New parents Amy and Simon Pritchard from Great Wyrley were so keen to get their 1978 Silver Cross Balmoral – known as the Rollys Royce of prams – off ebay that family members were instructed to bid for it while they were on honeymoon.

The couple were texted in South Africa with the happy news that their £300 bid had been accepted. To have bought a new one would have set them back £1,500.

It also doubles as a Moses basket for eight-month-old son Harry who sleeps in it in the kitchen of the family's Warwell Lane home.

Teacher Amy, aged 32, said: "I'd always wanted one even though people said they were disgusting because they were second-hand. This one was in excellent condition and had been used by two generations of the family we bought it from, which was nice to know.

"It's amazing to push, and it's got the best suspension and I can stand up straight when I push it. The leather straps were gone on it but mum and dad have got a friend in the saddlery business and he made some replacements.

"When we've taken it out, people have stopped their cars and pulled over saying they love it, or they've got one just like it in the loft. Apparently Kate Middleton wants one so we're in good company."

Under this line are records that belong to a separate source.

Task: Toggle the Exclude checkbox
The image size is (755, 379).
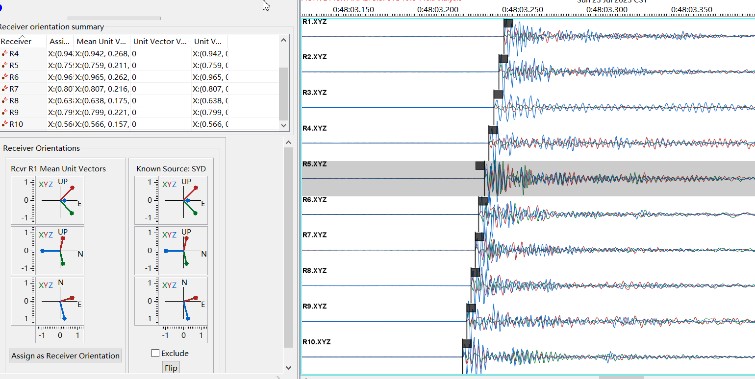Action: 155,353
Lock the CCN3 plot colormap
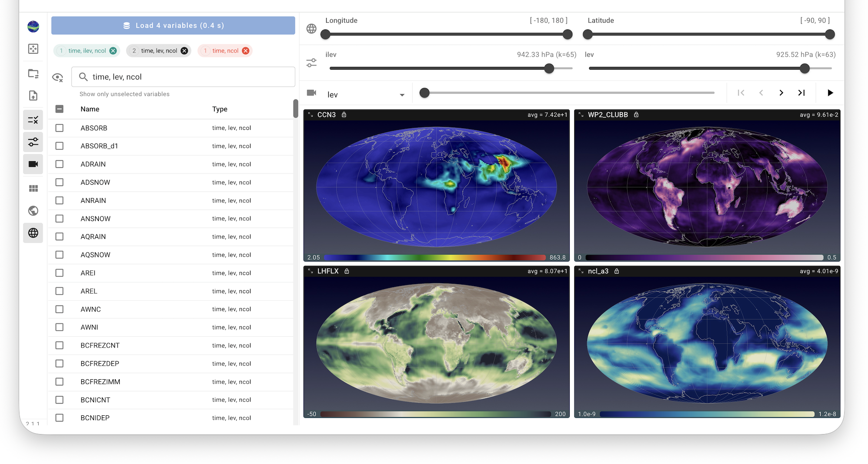The image size is (868, 464). click(x=344, y=115)
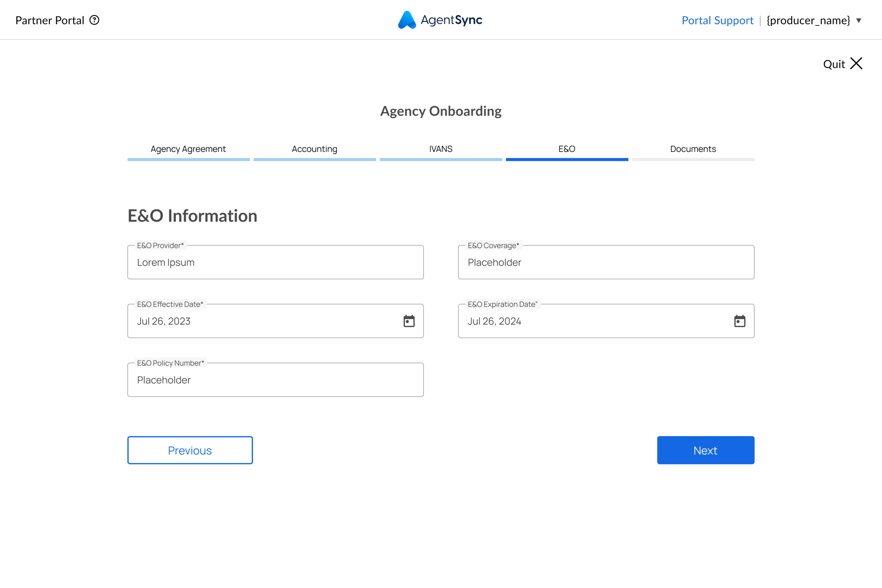This screenshot has height=588, width=882.
Task: Select the E&O step tab
Action: coord(567,149)
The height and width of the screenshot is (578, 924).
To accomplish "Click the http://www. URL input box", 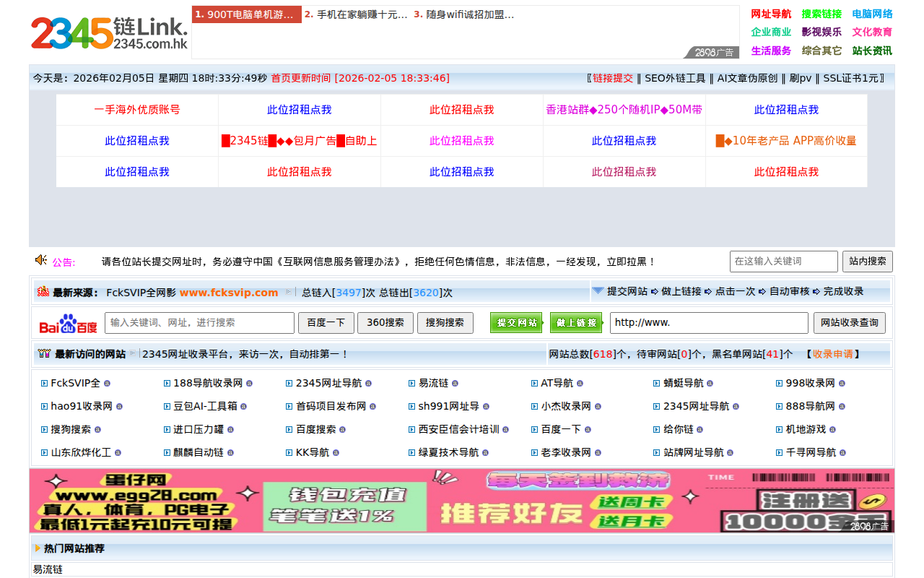I will click(709, 323).
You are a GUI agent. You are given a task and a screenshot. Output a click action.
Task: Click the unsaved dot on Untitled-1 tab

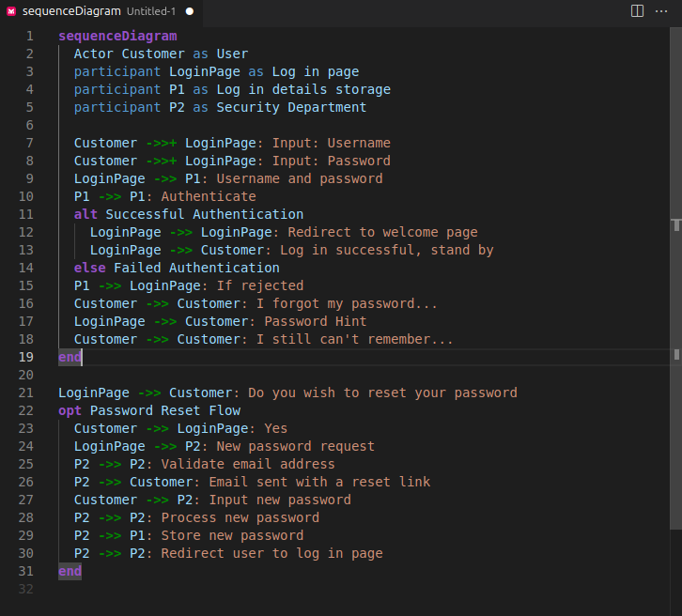[189, 11]
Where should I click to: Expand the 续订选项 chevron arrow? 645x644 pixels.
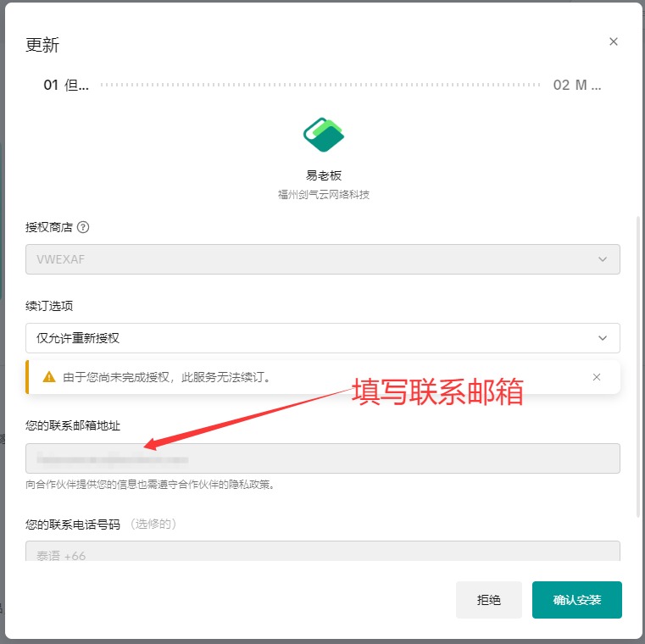[x=603, y=338]

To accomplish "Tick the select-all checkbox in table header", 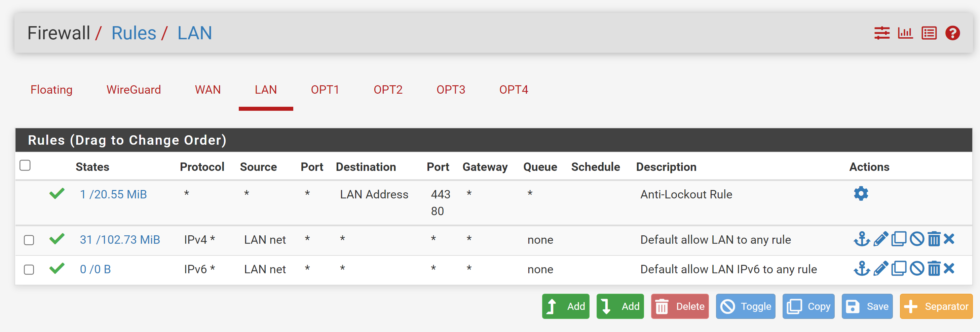I will 25,165.
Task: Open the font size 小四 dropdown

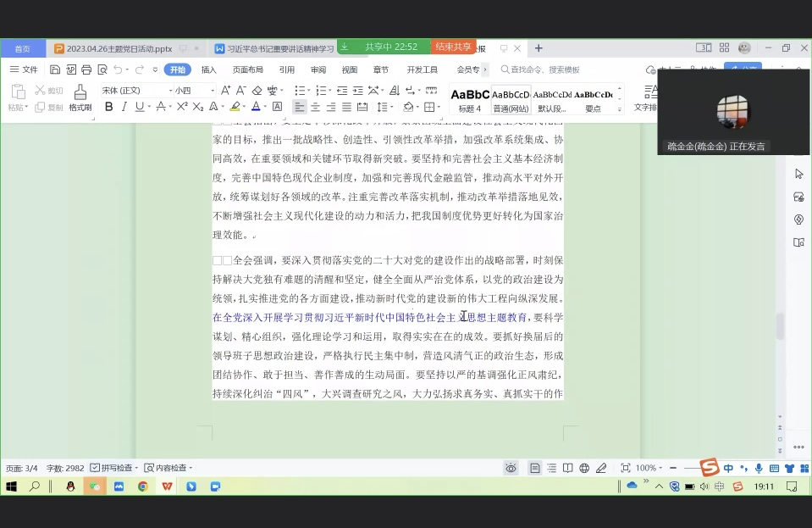Action: pyautogui.click(x=212, y=91)
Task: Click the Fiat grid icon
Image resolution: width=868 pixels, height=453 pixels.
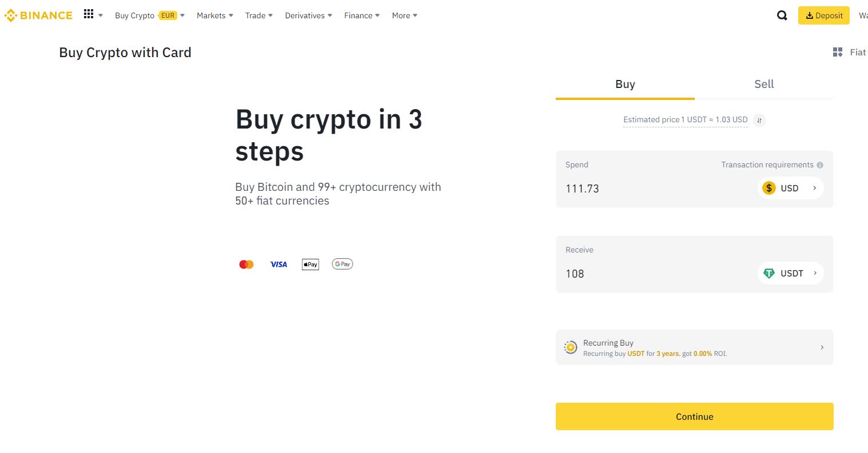Action: click(838, 53)
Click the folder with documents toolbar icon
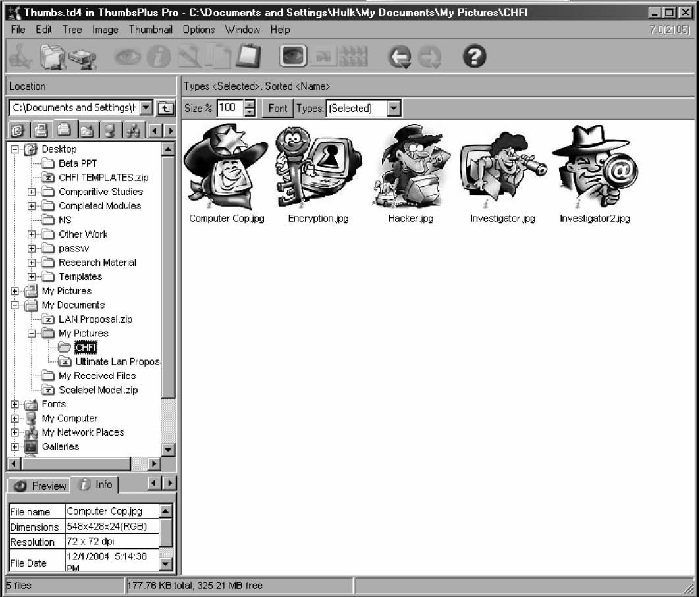The width and height of the screenshot is (700, 597). (x=51, y=57)
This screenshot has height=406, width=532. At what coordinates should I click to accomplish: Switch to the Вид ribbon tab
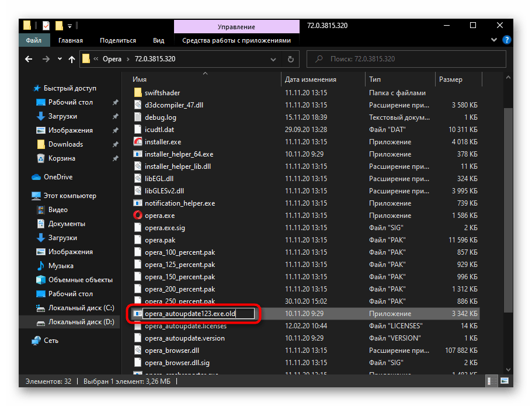click(x=158, y=40)
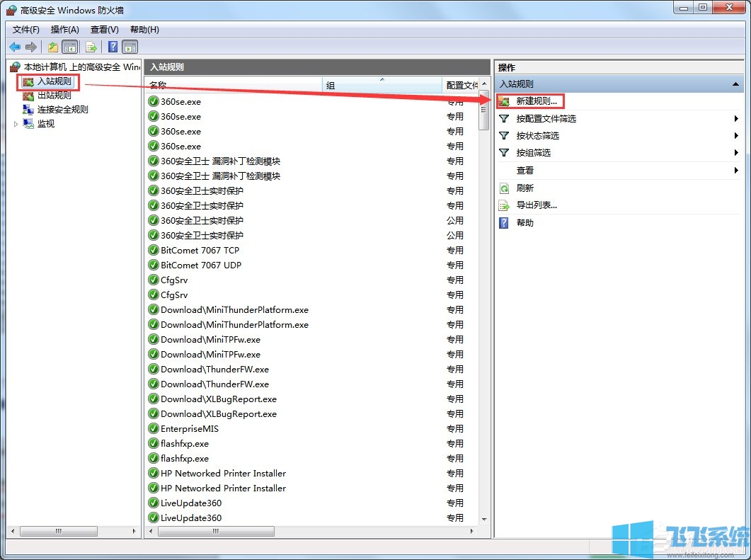
Task: Open the 文件(F) menu
Action: [x=25, y=29]
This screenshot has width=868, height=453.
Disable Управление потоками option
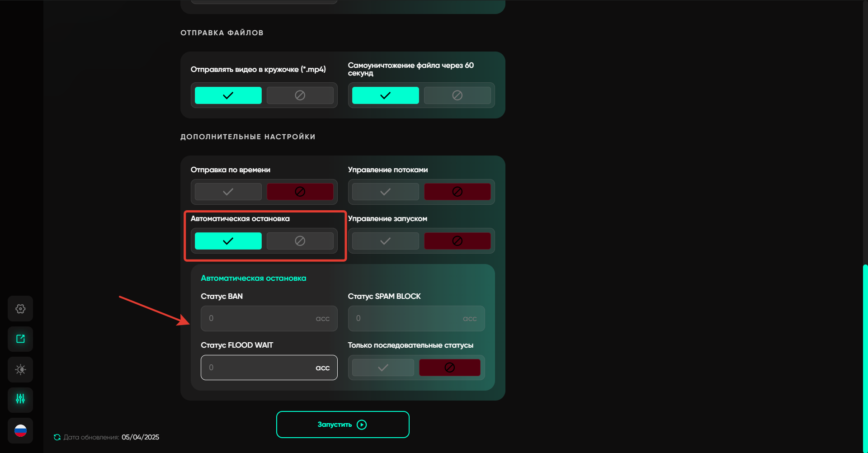click(457, 192)
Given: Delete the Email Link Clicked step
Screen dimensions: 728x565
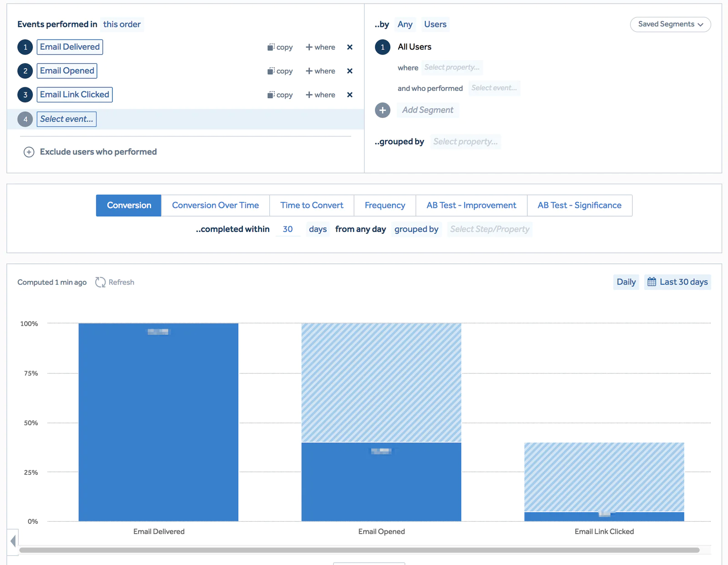Looking at the screenshot, I should coord(349,95).
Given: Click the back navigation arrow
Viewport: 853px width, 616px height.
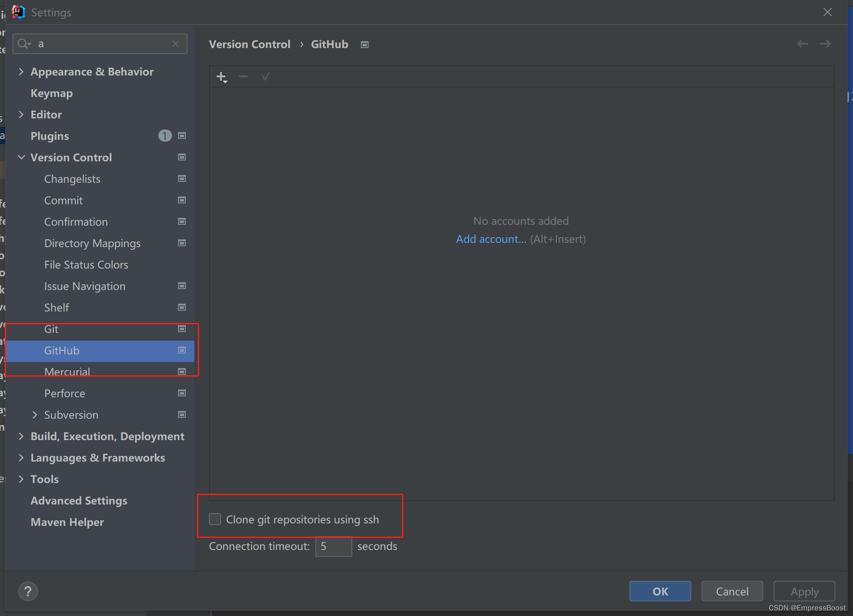Looking at the screenshot, I should tap(802, 43).
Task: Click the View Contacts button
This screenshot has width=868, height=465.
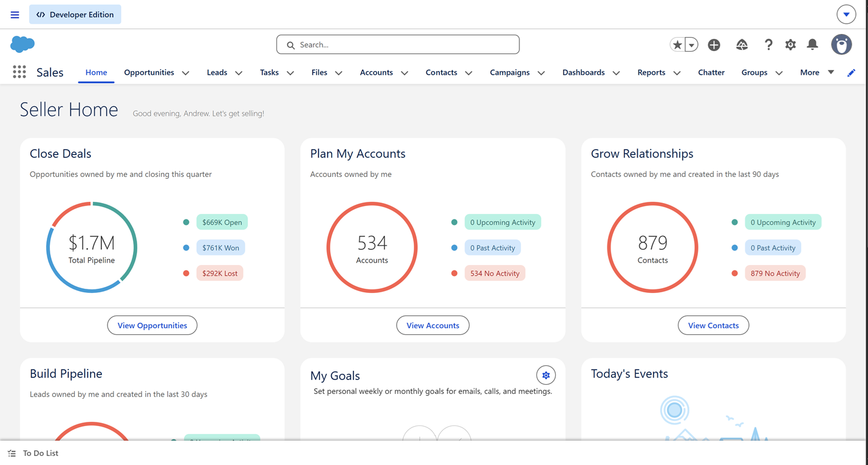Action: tap(713, 325)
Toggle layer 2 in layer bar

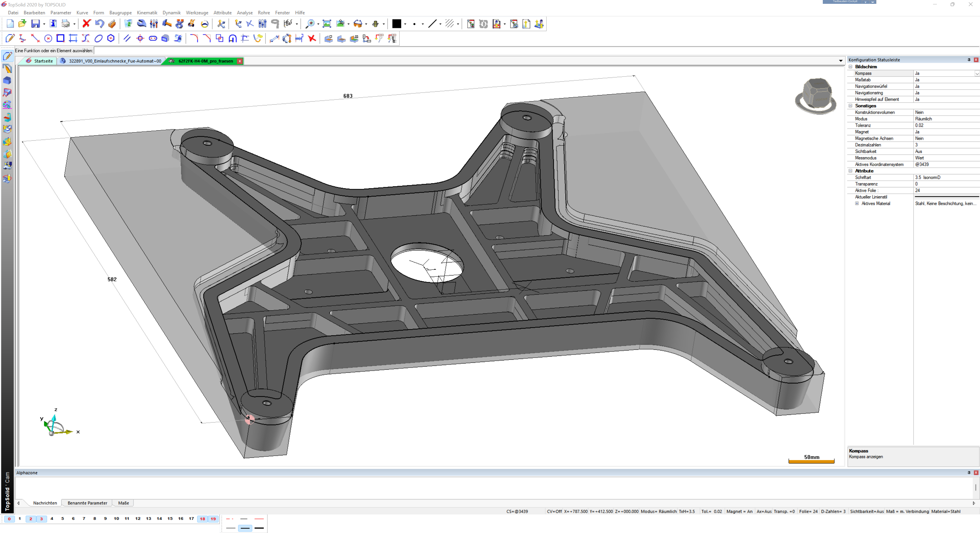[x=31, y=519]
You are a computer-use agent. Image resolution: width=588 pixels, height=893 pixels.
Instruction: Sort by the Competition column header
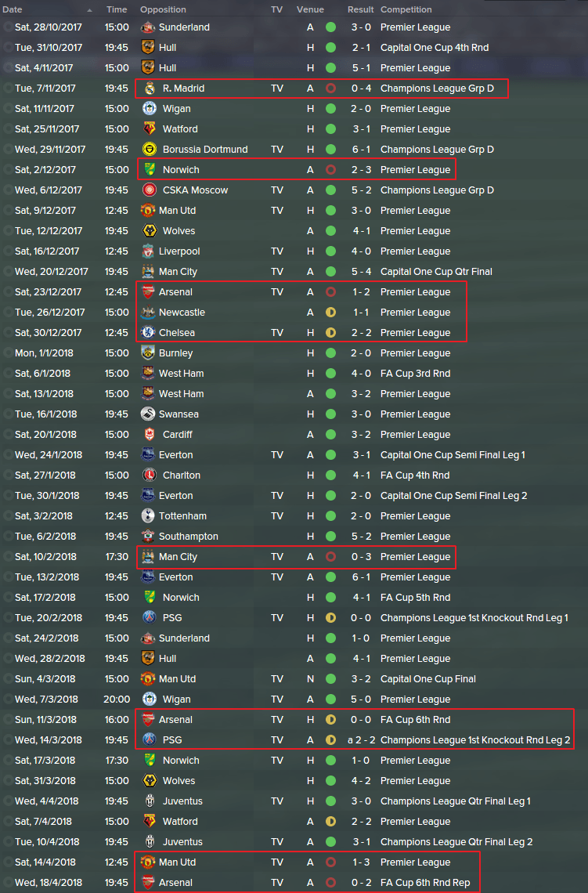point(406,9)
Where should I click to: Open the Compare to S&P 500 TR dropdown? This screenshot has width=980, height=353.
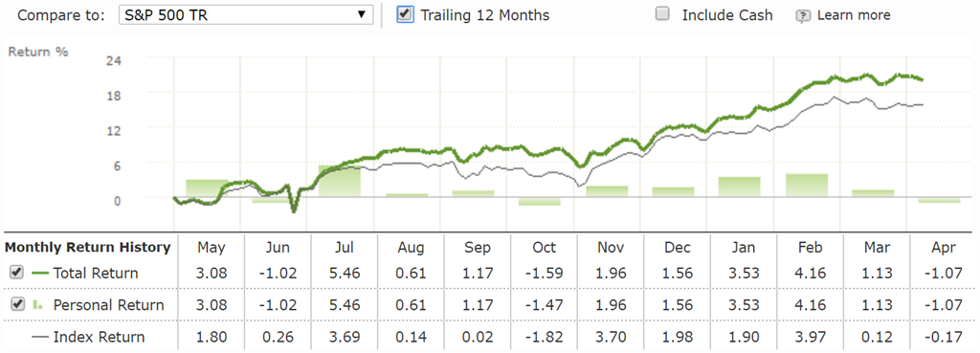(x=246, y=15)
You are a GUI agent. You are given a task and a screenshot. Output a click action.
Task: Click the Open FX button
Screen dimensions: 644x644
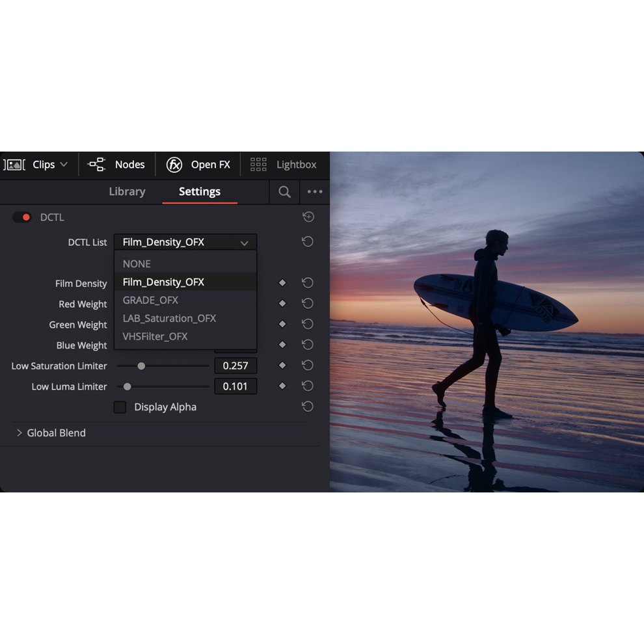[x=198, y=165]
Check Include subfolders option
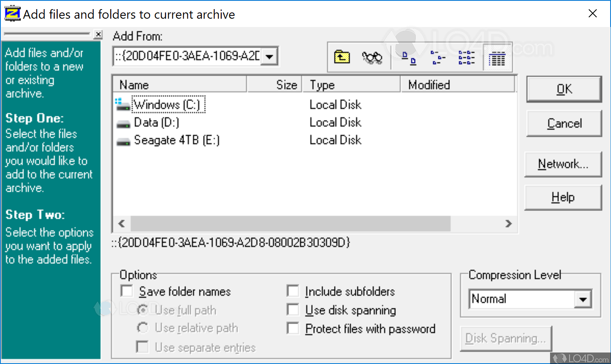The image size is (611, 364). (x=293, y=291)
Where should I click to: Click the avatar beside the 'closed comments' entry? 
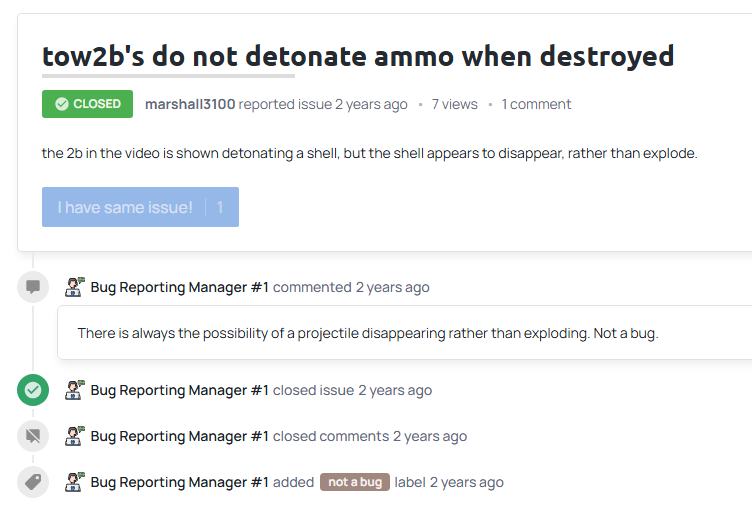click(74, 436)
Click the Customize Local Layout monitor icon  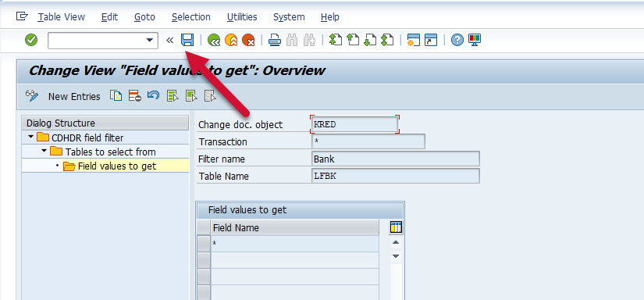coord(475,40)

Wolverhampton grandmother June Biesty bought her Marmet High coach-built pram for £44 from Lindy Lou's in Victoria Street in 1960.

"It's silly I know but I haven't been able to part with it," she said. "Both my children were pushed around in luxury in it, lying under the canopy like little princes," says the 72-year-old retired wages clerk, of Milldale Crescent, Fordhouses. "It was fabulous, there's no comparison with today's buggies. I know the modern ones are a lot more convenient but these were classy."

Her sons – David, now 50, and Christian, 39 – were not the only babies to have been carried in the cream and black Marmet with its 21-inch wheels. Grandson Connor was also wheeled around in it on visits.

Since then the pram has been lovingly restored. And June says: "I've come to the point where I might let it go for the right price."